Haptic Armband allows you to stroke in VR

A new haptic armband allows a user in a virtual reality space to experience the sensation of being stroked.

What may sound like a reasonably small and iterative development could in fact turn out to be a major step forward in the creation of virtual worlds that feel real (as well as looking real).

Developer Heather Culbertson at the University of Southern California Viterbi School of Engineering has created the “haptic” armband to offer the all-important sense of touch.

The prototype is a sleeve that wraps around your forearm with a row of wired small speakers on it, that accurately mimics the sensation of a finger running down the arm.

Cuthbertson and her team are focused on the uses of this type of tech for “social VR” or what she calls “social haptics”.

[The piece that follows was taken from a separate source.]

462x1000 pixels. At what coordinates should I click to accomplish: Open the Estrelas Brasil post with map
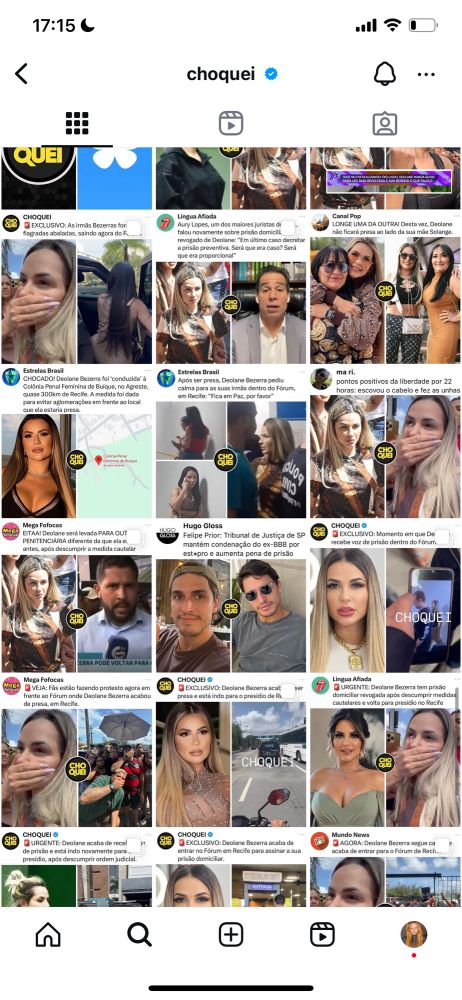(x=77, y=442)
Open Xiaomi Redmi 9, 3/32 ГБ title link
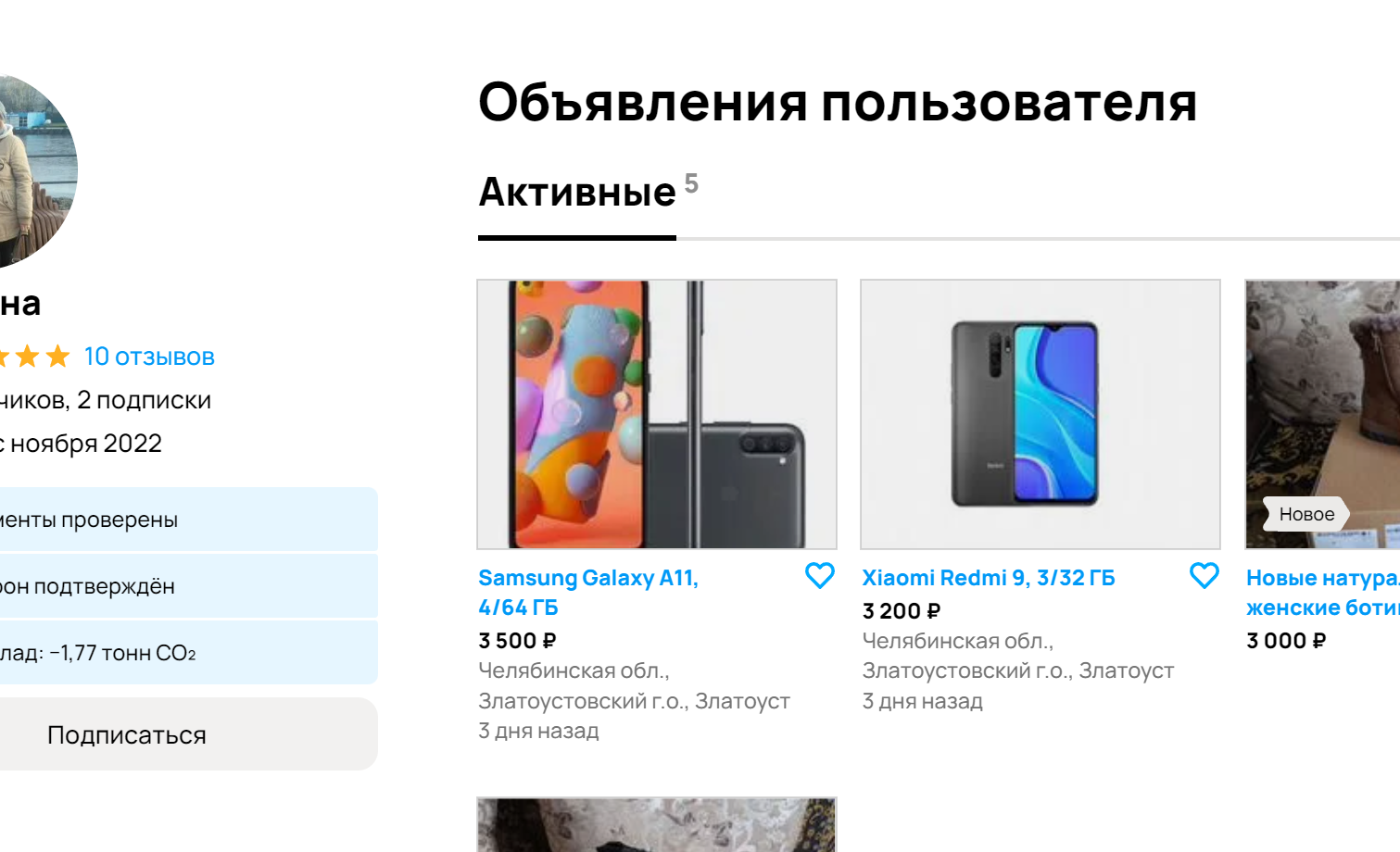 click(x=989, y=578)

Culbertson told Venturebeat this month: “We’re trying to create a pleasant sensation on the arm, a soothing, stroking sensation.

“If you think of haptic devices up until now, they’ve been very—kind of annoying, almost? Buzzing, not feeling very natural. That’s what we focus on in this lab, a way to create hardware and signals that make haptic interactions feel natural, mimicking what you feel in real life.

“With this device, it’s a set of voice coil actuators. These are capable of playing vibration. They’re essentially speakers. We can play vibration through them, but we actually use them to display motion. They move up and down by a couple of millimeters. We use this to create that pleasant stroking sensation on the arm.”

“If you think of Skype or other interactions online, that’s limited to video and audio now. But when we’re interacting face to face, you begin with a handshake. If you’re talking to your family you might have a pat on the back, a sympathetic touch on the arm. We want to convey those very natural, very common social touch interactions. This device is a way to create those stroking sensations, because those are very common in creating and displaying sympathy or sadness or love.

We’re pretty close in terms of ideas for how we could integrate this with currently available games or movies, entertainment.”